What do I choose to do when I turn 65 and still working? Do I take Medicare, or do I stay with my employer’s benefits?
Turning 65 can be a very confusing time in a “senior’s” life when deciding not to retire at that point in their life. Active employer coverage means you are still actively working, not retired. In this scenario, you have the right to remain on your employer’s group health insurance plan if you choose.
Your Medicare benefits can coordinate with that coverage. How it coordinates depends on the size of your employer.
Do I get Medicare automatically? Yes and no, depending if you decide to take your Social Security benefits. When you turn age 65 and you decide to retire and receive your benefits you will automatically receive a Medicare card in the mail.
On your card will be your legal name, Medicare ID number and your effective date for Part A which should be the first day of the month of your birthday the year you turn age 65. At that point it is your responsibility to get in touch with your nearest Social Security office and sign up for Part B.
Medicare Part B comes with a monthly premium. Some beneficiaries who are covered by employer health plans choose to delay enrollment in Medicare Part B.
After that important step it is my job as your broker to assist you in your choices for a Medigap plan and Part D prescription plan. On the other hand, whether you decide to retire or not, and you do not activate your Social Security benefits, you will not automatically be enrolled in Part A.

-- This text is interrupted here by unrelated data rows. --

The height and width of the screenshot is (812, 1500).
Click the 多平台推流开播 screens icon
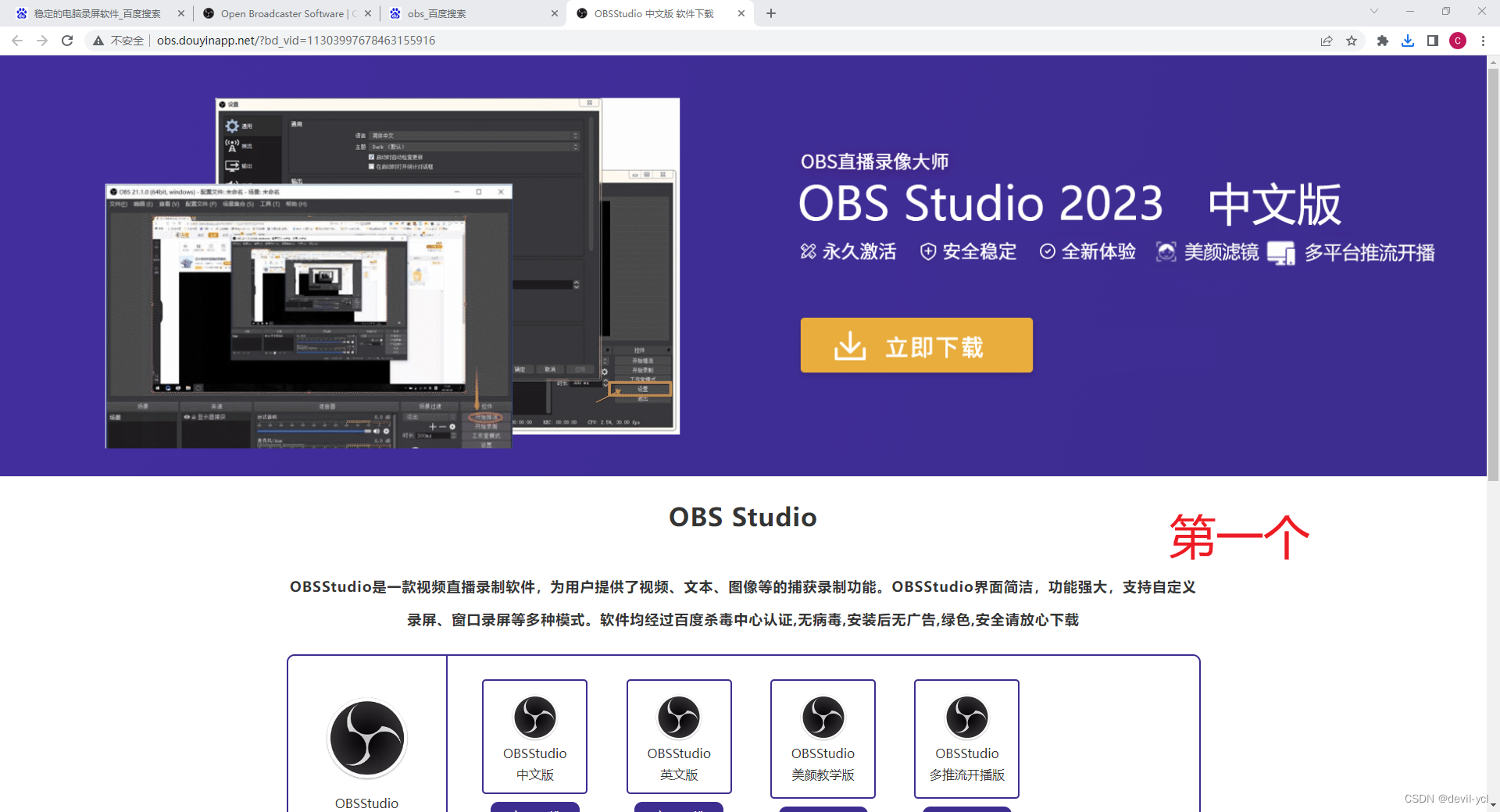click(x=1281, y=251)
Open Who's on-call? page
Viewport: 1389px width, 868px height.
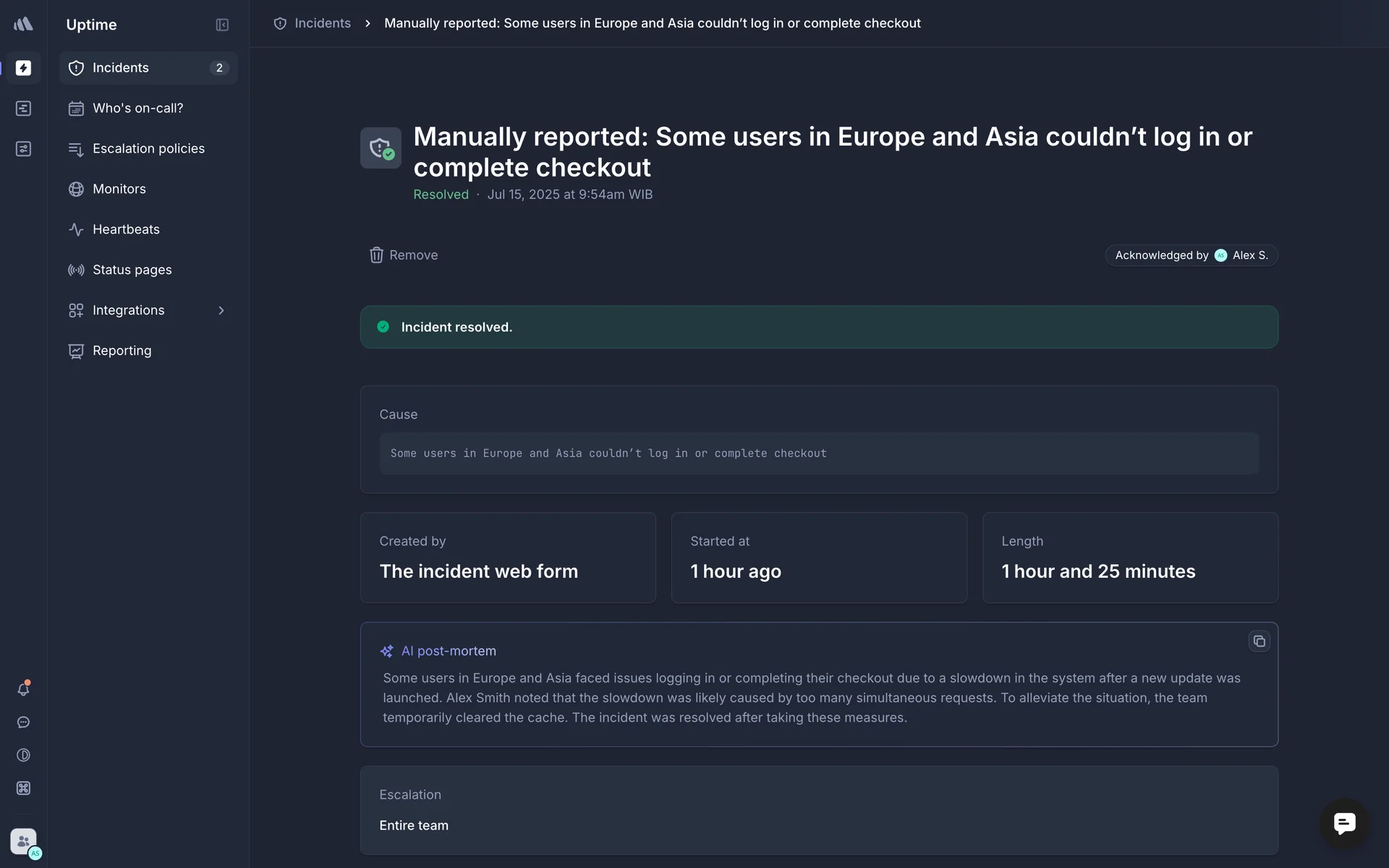click(x=137, y=109)
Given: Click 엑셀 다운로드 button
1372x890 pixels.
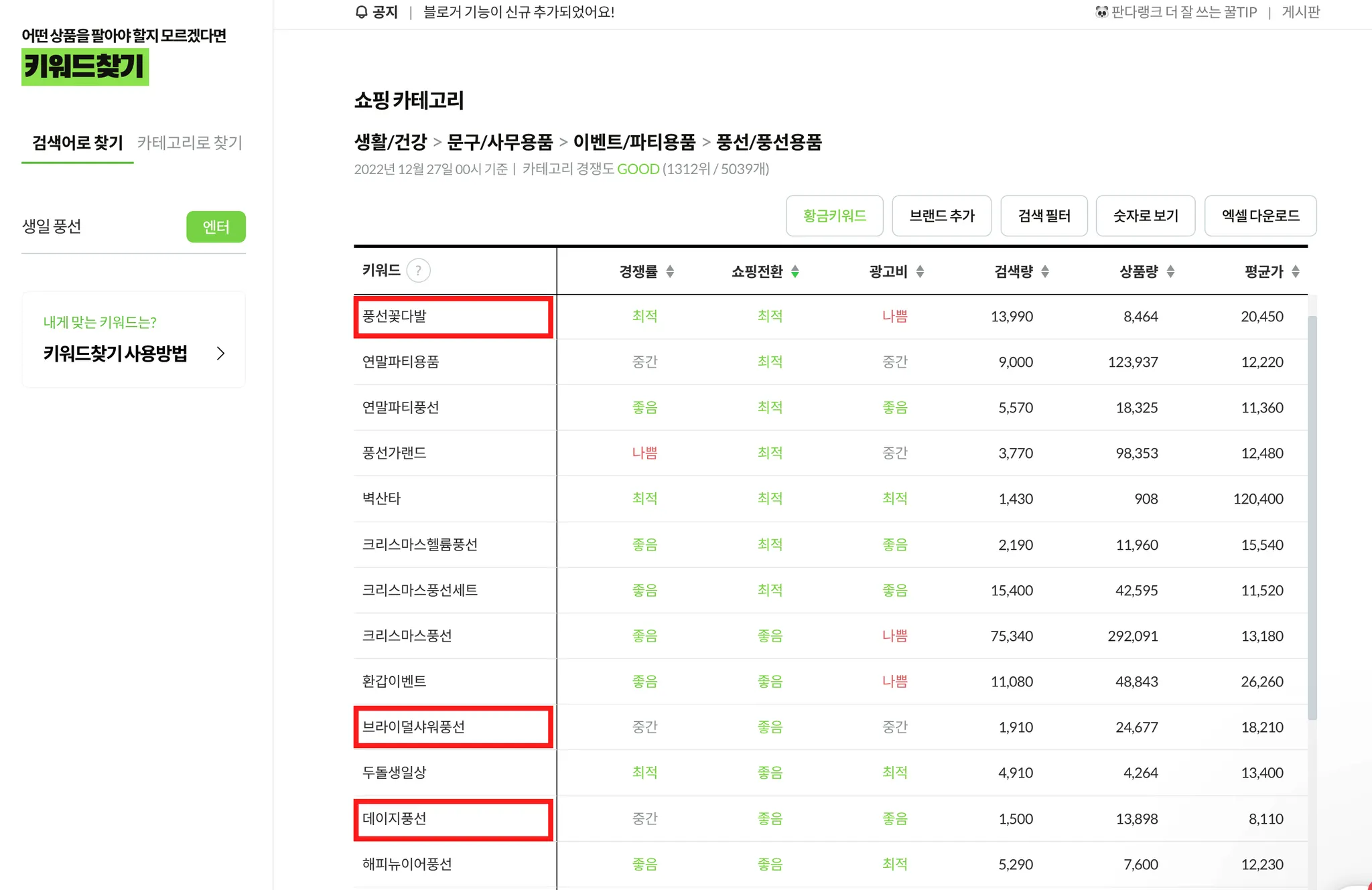Looking at the screenshot, I should (1260, 216).
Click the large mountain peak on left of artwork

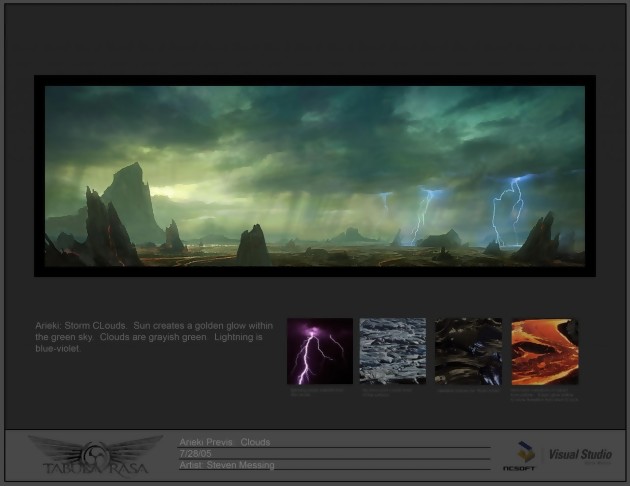click(128, 200)
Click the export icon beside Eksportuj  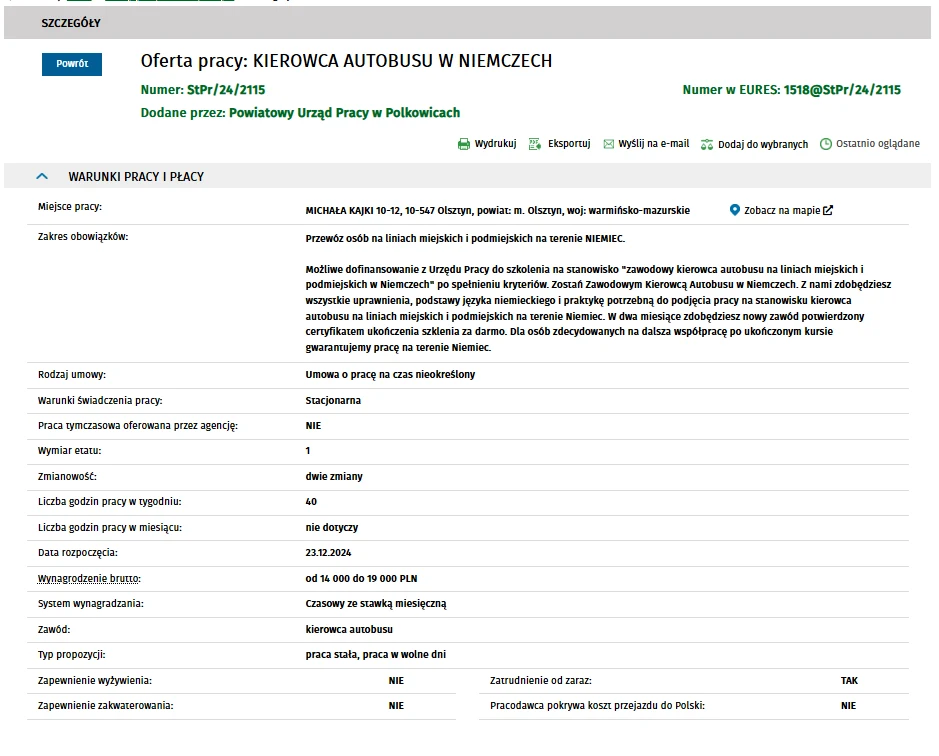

I point this out because there is a lot of confusion in this step because most folks think they get Part A regardless of what they decide to do.
The bigger question here that really confuses senior’s turning 65 who don’t want to retire is do I keep my employer’s benefits or do I enroll in the Medicare program? That is a big decision and tricky if you’re not careful.
If you make a mistake, it could cost you a lot of money. This is a huge decision and you should be the one to make it, but to make the correct decision you should be getting input from your broker. You need to weigh all the options as to how much money do you contribute to your employer’s benefits vs what a Medigap plan and Part B will cost you monthly.
In a lot of cases after sitting down with folks they realize it cost them more being on their employer’s benefits when they factor in how much they contribute, copays to their physicians etc. In some cases, People want to get off their employer’s benefits for the simple fact that they don’t like needing referrals to see a specialist whereas with Medicare with a gap plan you have an open network throughout the United States.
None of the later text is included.